* TRY IT
All lines holding the string "resolution" should be copied from the data below.

* SUPPLIED DATA

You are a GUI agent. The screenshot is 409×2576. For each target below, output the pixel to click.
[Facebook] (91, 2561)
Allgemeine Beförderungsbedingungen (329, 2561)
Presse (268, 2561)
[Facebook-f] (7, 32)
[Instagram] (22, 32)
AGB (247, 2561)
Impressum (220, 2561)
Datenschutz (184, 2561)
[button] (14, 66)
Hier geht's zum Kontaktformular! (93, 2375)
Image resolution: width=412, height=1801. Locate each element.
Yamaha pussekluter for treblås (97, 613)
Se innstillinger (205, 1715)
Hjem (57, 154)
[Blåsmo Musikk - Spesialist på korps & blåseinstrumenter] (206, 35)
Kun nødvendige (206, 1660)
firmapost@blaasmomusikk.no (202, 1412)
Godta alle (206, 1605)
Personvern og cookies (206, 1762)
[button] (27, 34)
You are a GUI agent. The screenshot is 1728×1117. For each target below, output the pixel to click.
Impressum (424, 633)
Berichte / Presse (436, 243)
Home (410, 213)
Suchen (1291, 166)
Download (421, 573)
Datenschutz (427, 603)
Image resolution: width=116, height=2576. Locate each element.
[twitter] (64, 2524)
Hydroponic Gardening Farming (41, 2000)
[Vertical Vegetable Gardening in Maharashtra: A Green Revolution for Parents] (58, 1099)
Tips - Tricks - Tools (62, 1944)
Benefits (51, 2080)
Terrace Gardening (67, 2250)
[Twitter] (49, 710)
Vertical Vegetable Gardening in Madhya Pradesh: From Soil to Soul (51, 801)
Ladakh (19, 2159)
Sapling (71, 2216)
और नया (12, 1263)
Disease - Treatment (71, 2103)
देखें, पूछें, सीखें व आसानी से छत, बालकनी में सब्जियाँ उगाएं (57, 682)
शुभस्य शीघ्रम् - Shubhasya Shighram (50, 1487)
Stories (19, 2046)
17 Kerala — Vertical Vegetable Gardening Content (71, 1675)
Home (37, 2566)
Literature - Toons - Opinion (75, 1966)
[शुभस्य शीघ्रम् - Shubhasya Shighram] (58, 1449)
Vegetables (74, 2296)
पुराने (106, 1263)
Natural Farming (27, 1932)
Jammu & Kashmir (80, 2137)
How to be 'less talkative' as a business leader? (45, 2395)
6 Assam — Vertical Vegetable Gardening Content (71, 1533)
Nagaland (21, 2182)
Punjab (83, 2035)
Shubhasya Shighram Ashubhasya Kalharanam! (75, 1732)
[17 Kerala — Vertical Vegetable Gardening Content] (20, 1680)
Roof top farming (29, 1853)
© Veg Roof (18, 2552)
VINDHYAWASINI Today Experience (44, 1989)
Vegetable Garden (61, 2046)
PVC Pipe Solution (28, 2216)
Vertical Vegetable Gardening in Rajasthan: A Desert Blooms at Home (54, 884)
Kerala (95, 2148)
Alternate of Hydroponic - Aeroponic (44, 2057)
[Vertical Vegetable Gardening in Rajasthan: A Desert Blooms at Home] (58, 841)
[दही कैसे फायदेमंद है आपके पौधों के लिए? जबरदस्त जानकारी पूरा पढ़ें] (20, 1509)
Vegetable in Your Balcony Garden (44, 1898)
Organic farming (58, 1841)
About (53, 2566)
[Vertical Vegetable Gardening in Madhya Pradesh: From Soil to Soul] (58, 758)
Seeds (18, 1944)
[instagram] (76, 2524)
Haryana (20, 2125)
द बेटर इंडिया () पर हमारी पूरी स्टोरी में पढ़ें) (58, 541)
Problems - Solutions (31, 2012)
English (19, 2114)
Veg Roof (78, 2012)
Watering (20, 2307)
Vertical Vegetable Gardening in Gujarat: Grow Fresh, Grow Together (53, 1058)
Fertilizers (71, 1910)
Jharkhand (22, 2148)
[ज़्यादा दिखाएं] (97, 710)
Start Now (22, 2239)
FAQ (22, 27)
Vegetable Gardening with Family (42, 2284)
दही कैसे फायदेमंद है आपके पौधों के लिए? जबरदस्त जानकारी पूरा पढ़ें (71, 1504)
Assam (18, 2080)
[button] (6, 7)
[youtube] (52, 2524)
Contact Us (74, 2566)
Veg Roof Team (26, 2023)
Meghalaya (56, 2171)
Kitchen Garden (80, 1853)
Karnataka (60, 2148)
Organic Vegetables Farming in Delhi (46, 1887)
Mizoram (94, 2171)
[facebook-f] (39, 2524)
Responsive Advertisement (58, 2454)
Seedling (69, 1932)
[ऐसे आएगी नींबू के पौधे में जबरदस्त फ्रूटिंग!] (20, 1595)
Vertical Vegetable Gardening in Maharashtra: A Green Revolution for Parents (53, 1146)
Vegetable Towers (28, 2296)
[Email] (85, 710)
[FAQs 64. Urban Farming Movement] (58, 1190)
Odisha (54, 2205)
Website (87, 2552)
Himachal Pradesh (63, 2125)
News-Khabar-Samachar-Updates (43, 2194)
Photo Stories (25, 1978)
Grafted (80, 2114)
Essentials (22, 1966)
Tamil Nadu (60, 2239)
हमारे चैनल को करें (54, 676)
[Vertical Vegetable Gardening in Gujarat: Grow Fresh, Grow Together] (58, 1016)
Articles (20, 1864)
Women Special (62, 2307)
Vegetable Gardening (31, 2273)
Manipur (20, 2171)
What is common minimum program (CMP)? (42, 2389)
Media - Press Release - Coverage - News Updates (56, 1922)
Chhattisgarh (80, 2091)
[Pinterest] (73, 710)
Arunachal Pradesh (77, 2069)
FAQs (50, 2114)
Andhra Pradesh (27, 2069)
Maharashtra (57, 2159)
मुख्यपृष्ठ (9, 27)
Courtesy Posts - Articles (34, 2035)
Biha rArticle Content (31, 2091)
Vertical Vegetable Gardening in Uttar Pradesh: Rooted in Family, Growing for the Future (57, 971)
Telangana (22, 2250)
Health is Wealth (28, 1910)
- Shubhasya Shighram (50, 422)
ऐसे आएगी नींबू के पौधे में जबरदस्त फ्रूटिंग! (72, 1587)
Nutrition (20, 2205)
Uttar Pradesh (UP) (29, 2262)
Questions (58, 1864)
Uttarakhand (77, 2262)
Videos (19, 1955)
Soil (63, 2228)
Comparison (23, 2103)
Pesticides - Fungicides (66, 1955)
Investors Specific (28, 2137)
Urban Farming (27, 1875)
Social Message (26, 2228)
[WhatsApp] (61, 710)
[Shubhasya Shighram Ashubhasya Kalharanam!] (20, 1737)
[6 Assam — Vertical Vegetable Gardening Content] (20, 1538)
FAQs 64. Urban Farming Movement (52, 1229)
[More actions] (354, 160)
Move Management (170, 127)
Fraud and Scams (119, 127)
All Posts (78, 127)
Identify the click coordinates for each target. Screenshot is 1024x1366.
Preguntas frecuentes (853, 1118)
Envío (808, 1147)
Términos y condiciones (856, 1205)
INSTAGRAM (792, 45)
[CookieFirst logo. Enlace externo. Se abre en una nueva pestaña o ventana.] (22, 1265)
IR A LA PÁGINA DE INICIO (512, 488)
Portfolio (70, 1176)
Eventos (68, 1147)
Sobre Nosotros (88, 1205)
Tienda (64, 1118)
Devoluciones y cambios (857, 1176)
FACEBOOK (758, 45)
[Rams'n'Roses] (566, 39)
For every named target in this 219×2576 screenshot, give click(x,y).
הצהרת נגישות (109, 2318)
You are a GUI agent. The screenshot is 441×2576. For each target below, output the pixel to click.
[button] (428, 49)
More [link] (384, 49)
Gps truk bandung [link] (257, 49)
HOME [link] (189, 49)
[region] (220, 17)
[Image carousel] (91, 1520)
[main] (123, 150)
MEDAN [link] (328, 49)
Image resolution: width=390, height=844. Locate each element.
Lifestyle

* YOUR RESPONSE
Image resolution: width=412, height=1801. Locate each element.
Image resolution: width=116, height=2576. Locate each element.
Image resolution: width=390, height=844. Locate each element.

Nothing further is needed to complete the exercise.